NEW YORK CITY – The transformation of the U.S. Golf Association into a body representing all of golf and not simply its blue-blood variant is just about complete.
That was evident as early as the opening press conference of the annual meeting Feb. 7 at the Waldorf-Astoria Hotel, when USGA president Thomas J. O’Toole Jr. and executive director Mike Davis showed up to announce the association’s new national championship, the U.S. Senior Women’s Open, to be contested annually starting in 2018.
It’s all part of inclusiveness, an effort on the part of the USGA to steward the future of the game. In an era of concern about golf’s future, the USGA is undertaking a wide-based approach to making sure that the game is sustainable culturally, economically and ecologically.
The details of the U.S. Women’s Senior Open were sparse – professional and amateur female players 50 years and older will be eligible to compete. There were no details provided as to a venue, purse, size of field or time of the year. But the announcement, as O’Toole made clear, comes after sustained internal debate and direct meetings with what he called “stakeholders” – meaning senior and soon-to-be-senior women, who saw a void in the championship slate that needed to be filled.
All we know for now is that they’ll contest it in 2018 over four days, 72 holes of stroke play, with a 36-hole cut. But if ever there was a serious gesture that would embrace senior women golfers, this was it – a complement to the U.S. Senior Open, which has been contested since 1980.
Equally impressive was O’Toole and Davis’ excitement about taking the U.S. Open in 2015 to the Pacific Northwest for the first time, and also for the first time, on an all-fine fescue golf course, Chambers Bay in University Park, Wash., just west of Tacoma. For them, the move is the next logical step on a path the USGA undertook in 2014, when it held back-to back national championships – a U.S. Open and U.S. Women’s Open – on the same golf course, Pinehurst No. 2.
It was a course that was deliberately presented as brow, stressed out on the edges and an ecological marvel in terms of its reduced water use. Davis admitted that the experiment of a tawny, brown-looking course was widely perceived by overseas audiences and by most of the 312 contestants themselves as a success, but was less than overwhelmingly approved by the American golfing public. Davis termed it a “50-50” equation in terms of favorable U.S. responses. But he’s also adamant in continuing that type of championship presentation where the course setting and turf types allow for it.

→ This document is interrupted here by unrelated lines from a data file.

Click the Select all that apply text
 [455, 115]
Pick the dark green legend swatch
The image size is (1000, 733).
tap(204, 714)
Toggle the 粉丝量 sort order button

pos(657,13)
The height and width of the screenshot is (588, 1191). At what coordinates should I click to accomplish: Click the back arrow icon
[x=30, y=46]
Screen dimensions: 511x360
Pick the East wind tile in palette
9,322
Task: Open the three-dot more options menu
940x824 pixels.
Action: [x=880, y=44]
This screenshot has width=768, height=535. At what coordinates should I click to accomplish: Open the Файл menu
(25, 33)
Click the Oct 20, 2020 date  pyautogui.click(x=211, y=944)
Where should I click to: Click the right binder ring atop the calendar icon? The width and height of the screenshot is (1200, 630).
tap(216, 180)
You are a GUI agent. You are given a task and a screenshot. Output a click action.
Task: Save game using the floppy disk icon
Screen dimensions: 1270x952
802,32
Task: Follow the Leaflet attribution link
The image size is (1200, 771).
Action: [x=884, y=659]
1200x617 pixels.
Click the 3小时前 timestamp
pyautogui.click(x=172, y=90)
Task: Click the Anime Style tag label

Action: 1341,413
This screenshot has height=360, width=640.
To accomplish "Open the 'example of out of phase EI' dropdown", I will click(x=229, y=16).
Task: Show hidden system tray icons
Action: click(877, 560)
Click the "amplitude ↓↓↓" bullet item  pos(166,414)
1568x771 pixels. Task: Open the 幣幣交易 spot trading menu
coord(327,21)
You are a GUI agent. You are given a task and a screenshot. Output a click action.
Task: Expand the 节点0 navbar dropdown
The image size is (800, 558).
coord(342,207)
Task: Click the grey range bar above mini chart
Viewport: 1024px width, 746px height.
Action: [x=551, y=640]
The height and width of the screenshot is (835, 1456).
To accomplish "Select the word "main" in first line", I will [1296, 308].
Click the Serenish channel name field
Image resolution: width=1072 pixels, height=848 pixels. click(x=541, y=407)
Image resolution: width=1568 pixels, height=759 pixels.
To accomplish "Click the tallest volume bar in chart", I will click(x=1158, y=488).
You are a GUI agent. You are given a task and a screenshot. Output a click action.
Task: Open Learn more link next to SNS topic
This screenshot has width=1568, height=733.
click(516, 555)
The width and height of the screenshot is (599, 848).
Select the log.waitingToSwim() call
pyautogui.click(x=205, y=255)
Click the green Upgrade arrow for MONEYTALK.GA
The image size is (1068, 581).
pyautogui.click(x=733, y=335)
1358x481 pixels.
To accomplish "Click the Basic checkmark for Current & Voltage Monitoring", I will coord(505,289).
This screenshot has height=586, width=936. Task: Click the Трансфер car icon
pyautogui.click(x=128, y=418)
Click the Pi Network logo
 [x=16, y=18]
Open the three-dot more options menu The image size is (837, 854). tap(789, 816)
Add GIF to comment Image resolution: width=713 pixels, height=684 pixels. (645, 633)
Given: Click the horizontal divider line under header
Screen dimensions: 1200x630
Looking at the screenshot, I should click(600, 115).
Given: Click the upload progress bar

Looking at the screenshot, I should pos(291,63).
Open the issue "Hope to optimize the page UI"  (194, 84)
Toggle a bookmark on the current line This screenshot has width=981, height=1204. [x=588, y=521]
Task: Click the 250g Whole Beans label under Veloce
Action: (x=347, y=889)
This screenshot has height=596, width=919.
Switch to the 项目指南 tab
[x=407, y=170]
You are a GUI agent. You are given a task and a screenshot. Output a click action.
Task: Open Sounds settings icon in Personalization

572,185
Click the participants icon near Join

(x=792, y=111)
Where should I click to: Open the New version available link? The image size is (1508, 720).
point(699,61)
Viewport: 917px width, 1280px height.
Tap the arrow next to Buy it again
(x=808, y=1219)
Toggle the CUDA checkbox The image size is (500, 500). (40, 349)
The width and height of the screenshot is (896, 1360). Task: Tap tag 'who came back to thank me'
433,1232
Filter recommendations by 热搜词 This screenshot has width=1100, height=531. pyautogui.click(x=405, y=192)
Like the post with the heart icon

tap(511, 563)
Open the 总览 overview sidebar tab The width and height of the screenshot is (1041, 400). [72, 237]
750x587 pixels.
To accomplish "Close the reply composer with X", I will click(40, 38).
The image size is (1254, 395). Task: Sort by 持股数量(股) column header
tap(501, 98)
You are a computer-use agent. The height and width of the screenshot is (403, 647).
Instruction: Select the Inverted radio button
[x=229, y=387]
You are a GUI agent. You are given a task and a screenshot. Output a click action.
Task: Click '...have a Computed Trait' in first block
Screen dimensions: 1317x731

That’s part of the USGA’s embrace of a more sustainable ecological approach to golf. That was also the subject of two-hour morning session that saw governmental water managers, agronomists and even Hall of Famer (and Fox Sports golf announcer) Greg Norman embrace the “brown is beautiful” approach.
For the USGA, it’s clearly a matter of ecology, but also of business sustainability. Norman, ever the optimist, anticipated possible savings of up to 30 percent in maintenance costs if true water efficiency could be achieved. For those in the know, that’s a heady figures, certainly too rosy. But the intent and enthusiasm were there and the basic intent admirable. Such is the optimism and stewardship on on display here at this year’s USGA meeting.